→ WHAT YOU NEED TO DO
Gather up every line from the entries below that uses the word "page".

→ RECORDS SUPPLIED

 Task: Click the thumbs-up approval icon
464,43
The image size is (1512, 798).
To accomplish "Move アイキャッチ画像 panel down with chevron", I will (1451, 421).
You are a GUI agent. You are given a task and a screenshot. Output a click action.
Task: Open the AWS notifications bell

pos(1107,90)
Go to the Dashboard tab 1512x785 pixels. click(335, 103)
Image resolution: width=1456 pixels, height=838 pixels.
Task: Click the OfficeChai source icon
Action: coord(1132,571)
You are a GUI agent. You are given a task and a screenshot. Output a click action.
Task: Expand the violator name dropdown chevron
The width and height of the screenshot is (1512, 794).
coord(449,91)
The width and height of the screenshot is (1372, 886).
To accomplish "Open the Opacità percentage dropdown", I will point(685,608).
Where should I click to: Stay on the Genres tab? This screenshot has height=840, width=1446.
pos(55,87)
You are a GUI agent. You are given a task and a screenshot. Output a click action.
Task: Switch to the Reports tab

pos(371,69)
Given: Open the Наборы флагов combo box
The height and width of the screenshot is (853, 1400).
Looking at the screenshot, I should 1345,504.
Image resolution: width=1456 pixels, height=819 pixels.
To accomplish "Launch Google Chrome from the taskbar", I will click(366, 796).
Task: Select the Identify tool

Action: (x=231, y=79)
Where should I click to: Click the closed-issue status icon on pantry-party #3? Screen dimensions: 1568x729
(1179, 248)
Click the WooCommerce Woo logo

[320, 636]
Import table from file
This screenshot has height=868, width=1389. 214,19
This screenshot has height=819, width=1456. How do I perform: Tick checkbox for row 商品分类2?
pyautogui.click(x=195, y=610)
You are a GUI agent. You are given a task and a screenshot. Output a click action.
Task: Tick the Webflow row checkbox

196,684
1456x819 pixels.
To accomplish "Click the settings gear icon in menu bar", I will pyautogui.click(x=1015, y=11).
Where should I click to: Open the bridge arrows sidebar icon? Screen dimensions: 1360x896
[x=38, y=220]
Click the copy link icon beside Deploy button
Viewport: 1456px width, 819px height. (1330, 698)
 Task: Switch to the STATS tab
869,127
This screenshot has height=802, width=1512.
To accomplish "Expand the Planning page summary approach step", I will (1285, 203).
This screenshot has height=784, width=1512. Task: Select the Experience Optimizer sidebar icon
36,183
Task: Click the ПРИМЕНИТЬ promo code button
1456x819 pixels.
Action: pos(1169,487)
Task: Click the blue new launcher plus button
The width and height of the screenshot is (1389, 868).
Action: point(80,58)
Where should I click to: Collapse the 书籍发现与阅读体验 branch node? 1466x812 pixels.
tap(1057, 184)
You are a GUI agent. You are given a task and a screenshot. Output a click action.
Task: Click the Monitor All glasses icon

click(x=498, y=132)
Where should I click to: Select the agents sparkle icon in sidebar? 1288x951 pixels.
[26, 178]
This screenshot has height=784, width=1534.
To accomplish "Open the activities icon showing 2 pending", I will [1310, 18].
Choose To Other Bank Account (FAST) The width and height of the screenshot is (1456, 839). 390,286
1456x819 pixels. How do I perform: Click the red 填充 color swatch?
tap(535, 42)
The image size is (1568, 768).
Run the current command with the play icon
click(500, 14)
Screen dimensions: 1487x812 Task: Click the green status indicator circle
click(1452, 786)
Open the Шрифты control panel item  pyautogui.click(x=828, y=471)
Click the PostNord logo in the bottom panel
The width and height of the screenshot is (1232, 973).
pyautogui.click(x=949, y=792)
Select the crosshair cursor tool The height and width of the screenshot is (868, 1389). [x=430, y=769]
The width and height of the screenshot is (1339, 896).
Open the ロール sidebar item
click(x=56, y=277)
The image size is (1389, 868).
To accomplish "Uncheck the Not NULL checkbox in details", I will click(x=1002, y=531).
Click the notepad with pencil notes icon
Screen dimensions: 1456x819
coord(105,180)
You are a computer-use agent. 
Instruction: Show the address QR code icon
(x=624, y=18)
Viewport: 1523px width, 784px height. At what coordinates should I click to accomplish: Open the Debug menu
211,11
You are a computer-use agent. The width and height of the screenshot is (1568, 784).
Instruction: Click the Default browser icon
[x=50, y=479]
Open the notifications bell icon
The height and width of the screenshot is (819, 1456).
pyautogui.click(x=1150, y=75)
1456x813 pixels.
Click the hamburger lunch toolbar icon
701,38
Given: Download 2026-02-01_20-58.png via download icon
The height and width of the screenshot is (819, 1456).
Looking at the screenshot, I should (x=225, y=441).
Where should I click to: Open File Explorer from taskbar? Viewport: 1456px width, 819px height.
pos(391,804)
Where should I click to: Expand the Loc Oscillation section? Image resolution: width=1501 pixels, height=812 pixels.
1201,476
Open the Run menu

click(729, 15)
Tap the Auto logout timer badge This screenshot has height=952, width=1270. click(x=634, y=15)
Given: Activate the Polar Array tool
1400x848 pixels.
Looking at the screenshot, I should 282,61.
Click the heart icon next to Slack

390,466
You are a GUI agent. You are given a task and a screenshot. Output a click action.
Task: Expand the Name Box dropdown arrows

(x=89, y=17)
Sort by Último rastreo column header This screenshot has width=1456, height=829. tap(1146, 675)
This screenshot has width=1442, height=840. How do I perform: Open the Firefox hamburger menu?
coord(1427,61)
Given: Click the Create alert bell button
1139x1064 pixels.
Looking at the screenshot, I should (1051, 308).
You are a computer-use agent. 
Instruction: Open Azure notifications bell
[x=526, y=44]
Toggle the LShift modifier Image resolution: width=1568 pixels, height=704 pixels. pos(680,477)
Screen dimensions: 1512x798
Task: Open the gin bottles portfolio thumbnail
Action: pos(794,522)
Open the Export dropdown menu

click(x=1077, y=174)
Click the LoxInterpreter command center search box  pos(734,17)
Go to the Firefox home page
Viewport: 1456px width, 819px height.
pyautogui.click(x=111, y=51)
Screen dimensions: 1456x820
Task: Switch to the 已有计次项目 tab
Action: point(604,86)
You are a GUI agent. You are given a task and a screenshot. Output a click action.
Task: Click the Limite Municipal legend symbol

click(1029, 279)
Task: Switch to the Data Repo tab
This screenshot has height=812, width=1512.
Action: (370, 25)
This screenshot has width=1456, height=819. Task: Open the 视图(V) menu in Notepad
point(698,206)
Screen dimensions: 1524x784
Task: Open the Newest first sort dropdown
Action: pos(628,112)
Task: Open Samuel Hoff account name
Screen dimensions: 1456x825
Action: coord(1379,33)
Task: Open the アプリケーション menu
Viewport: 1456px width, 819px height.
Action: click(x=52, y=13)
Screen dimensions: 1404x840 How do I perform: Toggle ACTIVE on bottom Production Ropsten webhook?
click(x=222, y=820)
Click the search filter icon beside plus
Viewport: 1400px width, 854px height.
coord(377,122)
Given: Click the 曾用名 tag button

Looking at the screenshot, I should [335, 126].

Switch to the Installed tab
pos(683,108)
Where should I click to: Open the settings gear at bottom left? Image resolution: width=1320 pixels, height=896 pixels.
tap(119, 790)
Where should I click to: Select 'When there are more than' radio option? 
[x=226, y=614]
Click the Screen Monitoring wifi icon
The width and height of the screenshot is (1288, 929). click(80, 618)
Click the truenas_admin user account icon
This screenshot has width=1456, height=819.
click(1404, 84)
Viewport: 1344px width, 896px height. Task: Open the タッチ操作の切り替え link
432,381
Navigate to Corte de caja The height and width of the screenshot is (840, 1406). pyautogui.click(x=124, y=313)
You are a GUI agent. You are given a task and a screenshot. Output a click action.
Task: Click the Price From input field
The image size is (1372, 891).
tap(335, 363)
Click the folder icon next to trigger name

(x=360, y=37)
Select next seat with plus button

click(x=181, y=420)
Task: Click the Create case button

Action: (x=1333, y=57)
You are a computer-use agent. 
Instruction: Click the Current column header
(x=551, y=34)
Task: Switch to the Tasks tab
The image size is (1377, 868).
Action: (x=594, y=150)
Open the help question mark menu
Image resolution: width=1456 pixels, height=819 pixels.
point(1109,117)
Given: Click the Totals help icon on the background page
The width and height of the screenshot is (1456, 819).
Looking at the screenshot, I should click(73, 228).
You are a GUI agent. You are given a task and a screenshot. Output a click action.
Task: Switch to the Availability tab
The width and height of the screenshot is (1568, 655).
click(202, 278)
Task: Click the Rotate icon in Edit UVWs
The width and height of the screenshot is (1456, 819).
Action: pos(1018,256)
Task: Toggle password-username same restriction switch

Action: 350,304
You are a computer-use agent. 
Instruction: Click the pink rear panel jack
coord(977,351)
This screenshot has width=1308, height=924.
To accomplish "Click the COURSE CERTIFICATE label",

→ RESULT OF THIS EXERCISE
To accomplish "Expand the Planning page summary approach step", I will (1285, 203).
Go to the Firefox home page
Given: Click the Totals help icon on the background page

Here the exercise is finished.